En un mot, « rien -ou peu- au politique, tout -et peut-être pas assez- à l’économique ».
Mais ces avancées sont contrebalancées par d’autres mesures dont l’impact symbolique et médiatique est considérable. Le 27 octobre dernier, le comité de planification de l’Administration civile a donné un feu vert définitif à 1800 logements et approuvé encore 1344 autres constructions. A ces quelque 3100 logements viennent s’ajouter les 1355 annoncés quelques jours auparavant sachant que, par ailleurs, le ministère du Logement a déclaré qu’il prévoyait de doubler la population juive dans la vallée du Jourdain d’ici 2026 et qu’il annoncerait prochainement la création de 1 500 logements dans la région.
Certes, on sait par expérience qu’entre les constructions annoncées, les constructions autorisées et celles qui seront effectivement réalisées, il y a une déperdition en ligne.

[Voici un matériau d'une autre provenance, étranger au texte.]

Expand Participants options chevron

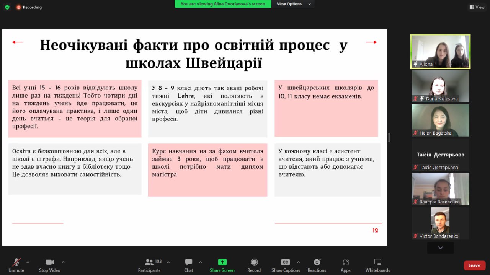click(168, 262)
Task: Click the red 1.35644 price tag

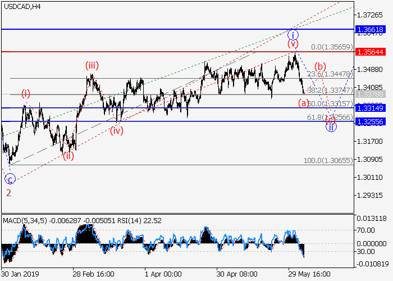Action: [x=372, y=51]
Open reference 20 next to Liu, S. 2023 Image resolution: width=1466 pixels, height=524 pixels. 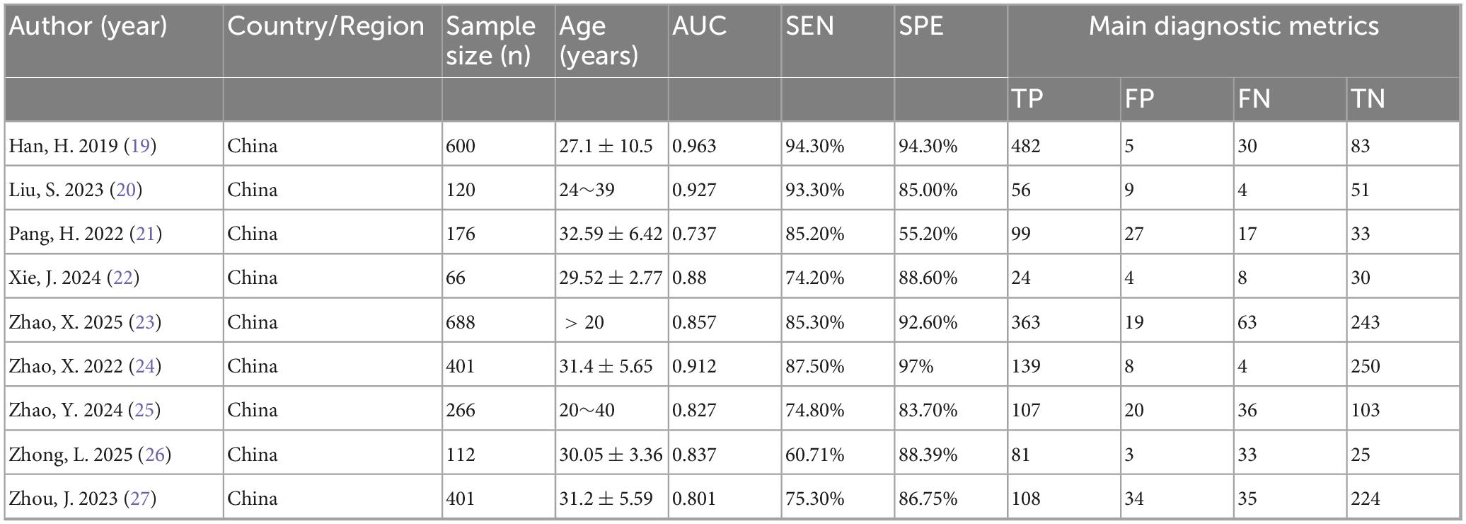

Les doubles comptabilisations sont fréquentes et, au final, la réalité sur le terrain est toujours plus réduite que l’annonce dans les médias. Mais cette réalité reste d’une ampleur incontestable et dommageable. Le message est clair, le gouvernement actuel comme le précédent ne revient pas sur le principe de l’élargissement des implantations et ne remet pas en cause leur légitimité même s’il est disposé à le contenir quelque peu.

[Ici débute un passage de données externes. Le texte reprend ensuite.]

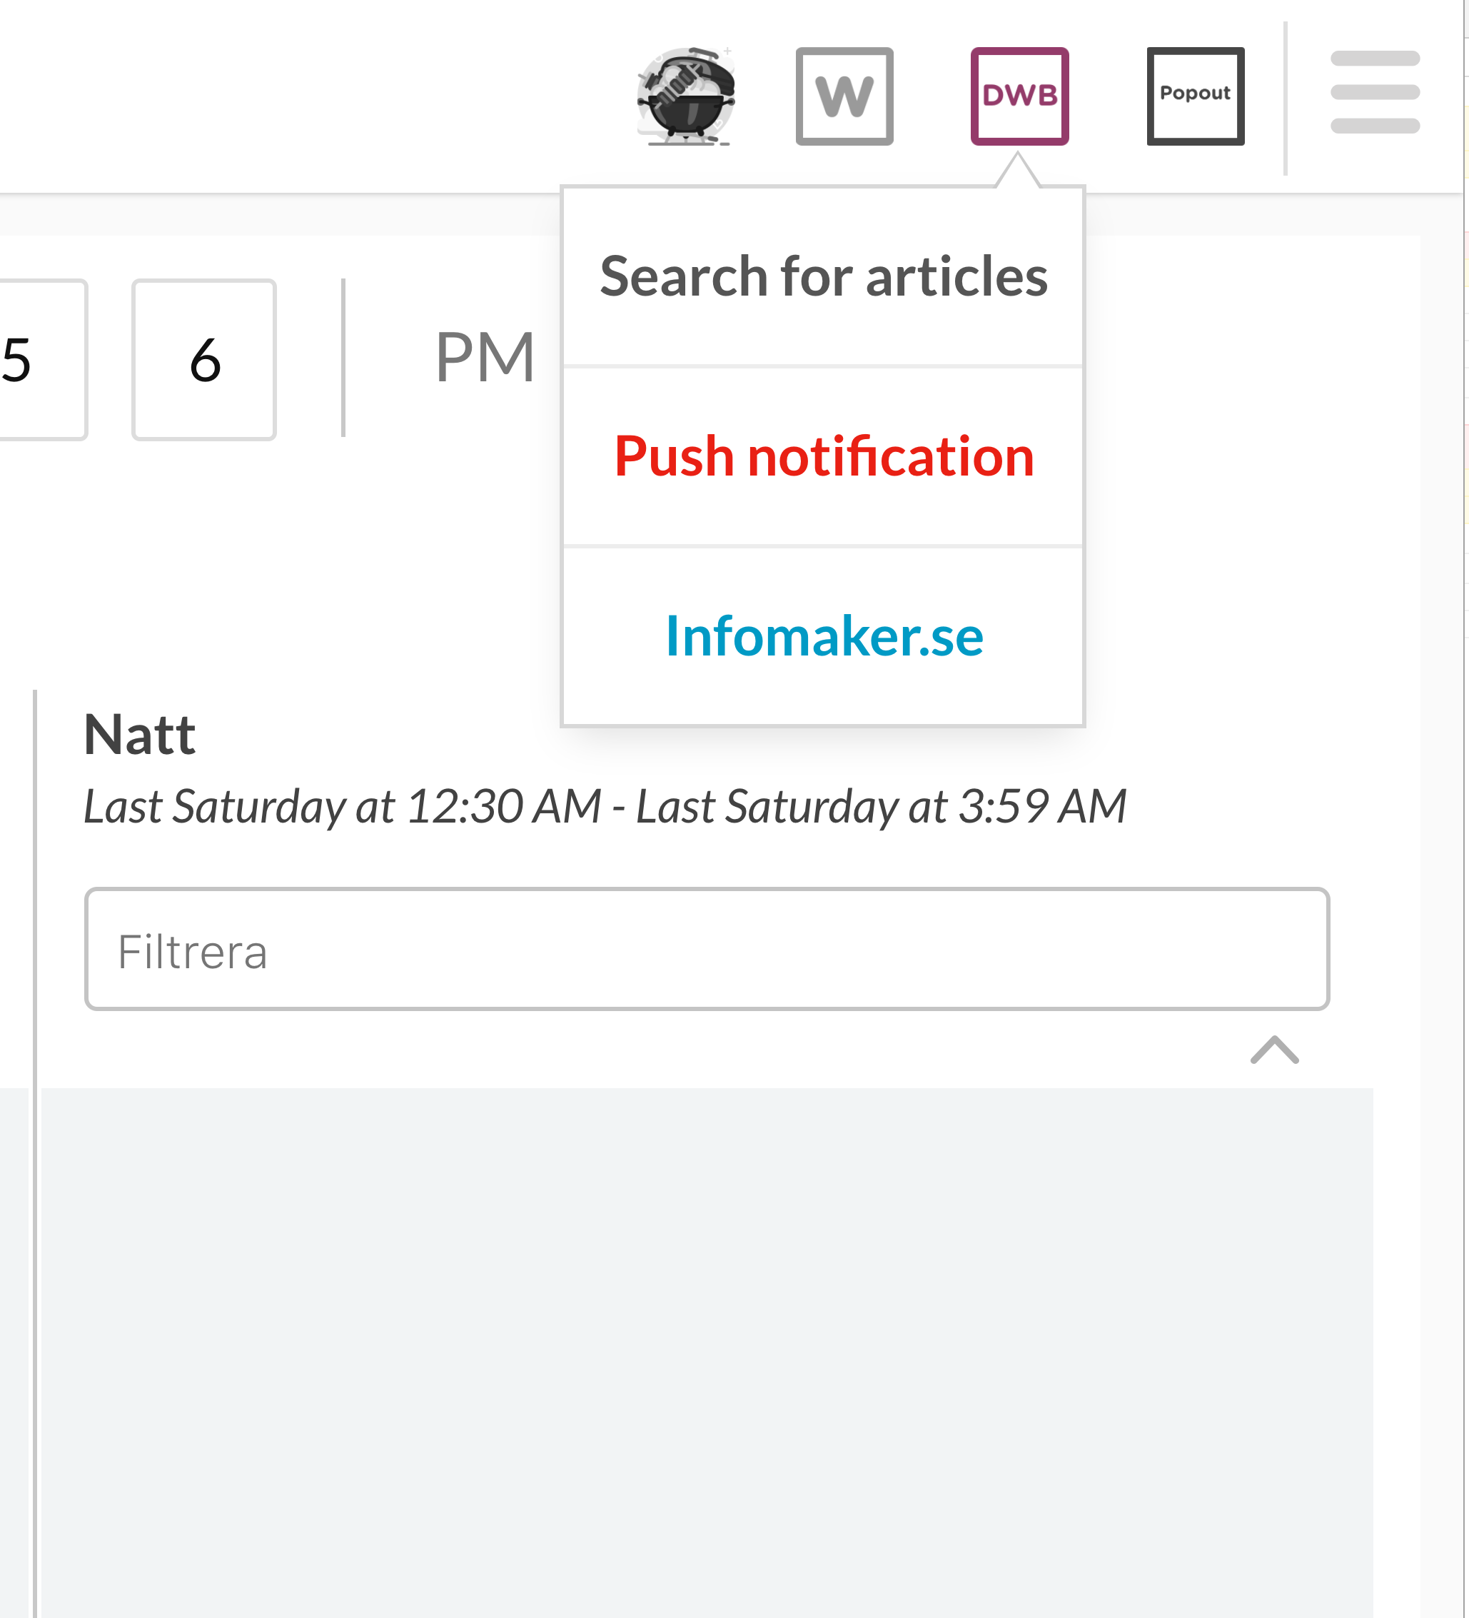Screen dimensions: 1469x1618
Task: Select the globe application icon
Action: tap(688, 96)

Autre annonce qui vient parasiter les mesures visant à donner une image d’ouverture à l’égard des Palestiniens, la décision -malencontreuse pour le moins- de coucher sur la liste des organisations terroristes, six ONG dont certaines sont pourtant anciennes et bien considérées au plan international. Pour l’instant, le seul effet de cette annonce est le bruit médiatique qu’elle a suscité et l’hostilité à l’encontre d’Israël qu’elle a générée. Aucune arrestation n’a été opérée, aucun bureau n’a été fermé… Nous aurons l’occasion de revenir sur cette affaire mais il est évident à ce stade que le mode opératoire n’a pas été le bon, même au cas où des preuves évidentes du bien-fondé éventuel de cette décision seraient apportées ultérieurement s’agissant de certaines de ces ONG.
Alors que la violence des colons à l’encontre des Palestiniens redouble d’intensité en cette période de cueillette des olives, face à des forces de l’ordre dont la passivité reste le trait dominant, la nécessité du travail et de la présence sur le terrain de ces ONG reste flagrante, une fois bien entendu qu’une « remise aux normes » aura été opérée si le besoin en est avéré.
A l’approche de la date butoir du 14 novembre pour l’adoption du budget, qui le sera sans doute probablement dans les tout prochains jours, ces décisions ne font qu’exacerber les tensions internes plutôt que d’améliorer la flottabilité d’un navire dont on ne sait s’il parviendra à bon port.
Les contraintes qui pèsent sur ce gouvernement sont évidentes et colossales. Il n’en demeure pas moins que chacun doit faire son travail. Au gouvernement de gouverner et notamment aux « partis de gauche » de faire le maximum pour que le statu quo convenu quant au dossier israélo-palestinien soit respecté. Aux ONG et à la société civile de se mobiliser pour dire haut et fort ce qui ne va pas, d’exercer leur droit et devoir de critique. Cette mobilisation externe ne pourra que renforcer ceux des partis de la coalition qui, en interne, se battent pour que le « changement » dont est porteur ce gouvernement se concrétise également dans le domaine des relations entre Israéliens et Palestiniens : il reste essentiel au devenir des sociétés israélienne et palestinienne.
Nous avons été aux côtés de ces ONG, et en particulier de Shalom Akhshav, avant l’entrée en fonction du gouvernement changement. Nous le restons, avec votre aide, aujourd’hui encore, tant leur action demeure importante aux plans politique et éthique.